Im getting close to getting my chainsaw mill, its tax time after all lol. Ive got some logs picked and ready. Ive been thinking about powerheads again. Has anybody milled with an echo cs-8000? I know it only lists at 80ccs, but i thought maybe being a new saw maybe there was some advancements in power over say an 056 @81ccs or homelite xl923 @82ccs. The latter two are my two options for powering the 36" mill im getting. Are the oilers up to the task for milling with a 36" bar. I know echo sells the saw with a 36". I can get a new cs-8000 pho for 650. What do you guys think? 
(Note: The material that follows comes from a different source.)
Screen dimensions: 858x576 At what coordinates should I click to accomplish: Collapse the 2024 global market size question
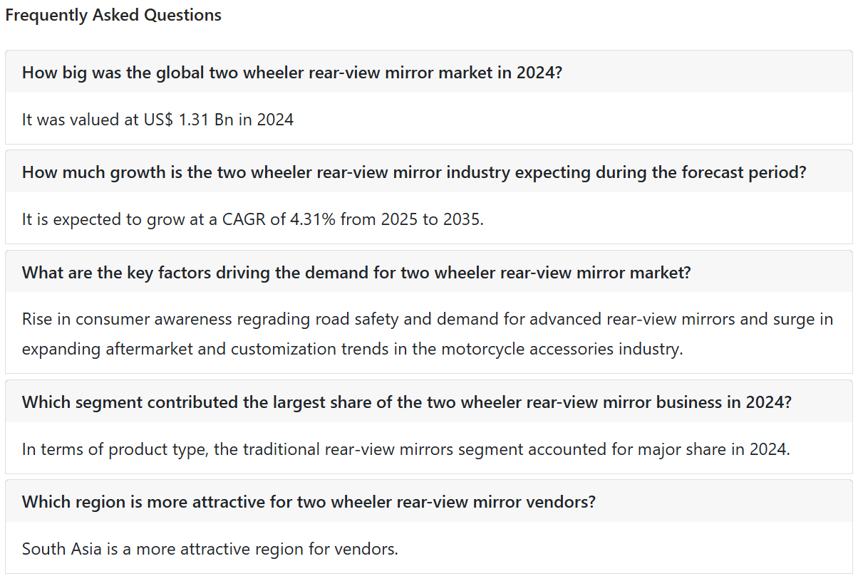click(x=428, y=72)
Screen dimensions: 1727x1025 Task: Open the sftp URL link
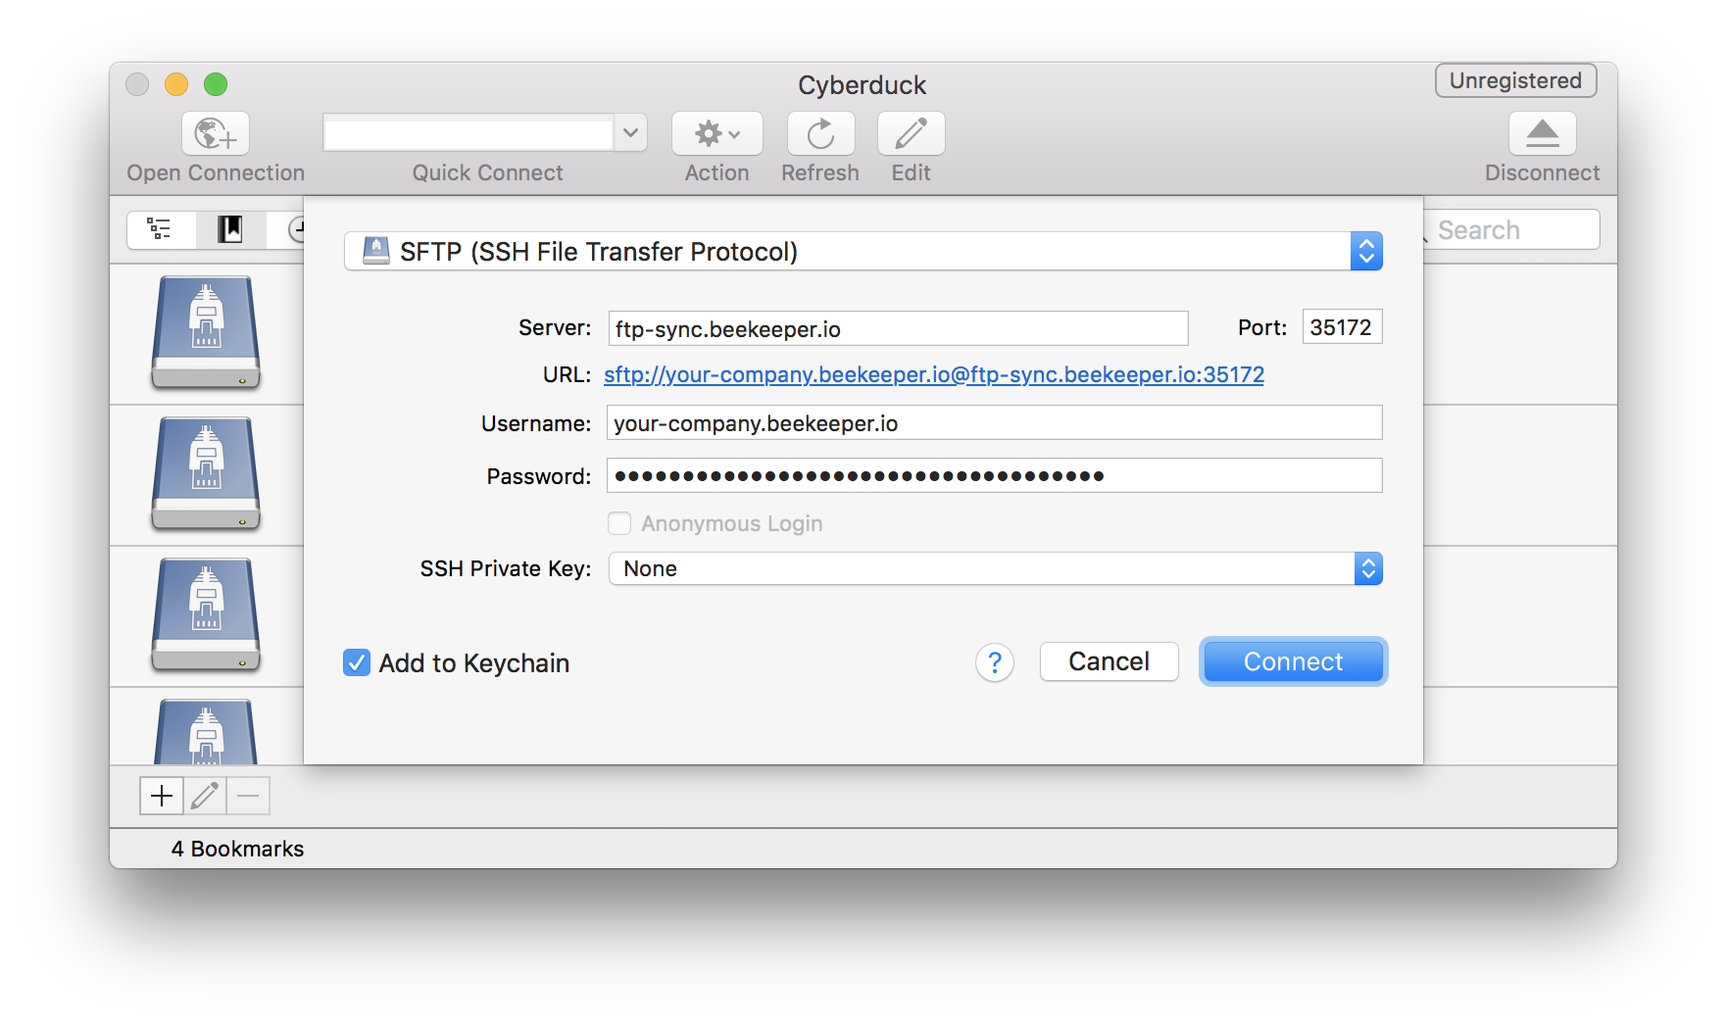click(x=933, y=375)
I know when milling the bigger the better, but theres no way i can afford a big stihl or husky new, and when it comes to that size of saw and price i dont like spending alot of coin on a used unknown saw.


----------



## LonestarStihl (Mar 11, 2017)

Boomer 87 said:


> Im getting close to getting my chainsaw mill, its tax time after all lol. Ive got some logs picked and ready. Ive been thinking about powerheads again. Has anybody milled with an echo cs-8000? I know it only lists at 80ccs, but i thought maybe being a new saw maybe there was some advancements in power over say an 056 @81ccs or homelite xl923 @82ccs. The latter two are my two options for powering the 36" mill im getting. Are the oilers up to the task for milling with a 36" bar. I know echo sells the saw with a 36". I can get a new cs-8000 pho for 650. What do you guys think?
> 
> I know when milling the bigger the better, but theres no way i can afford a big stihl or husky new, and when it comes to that size of saw and price i dont like spending alot of coin on a used unknown saw.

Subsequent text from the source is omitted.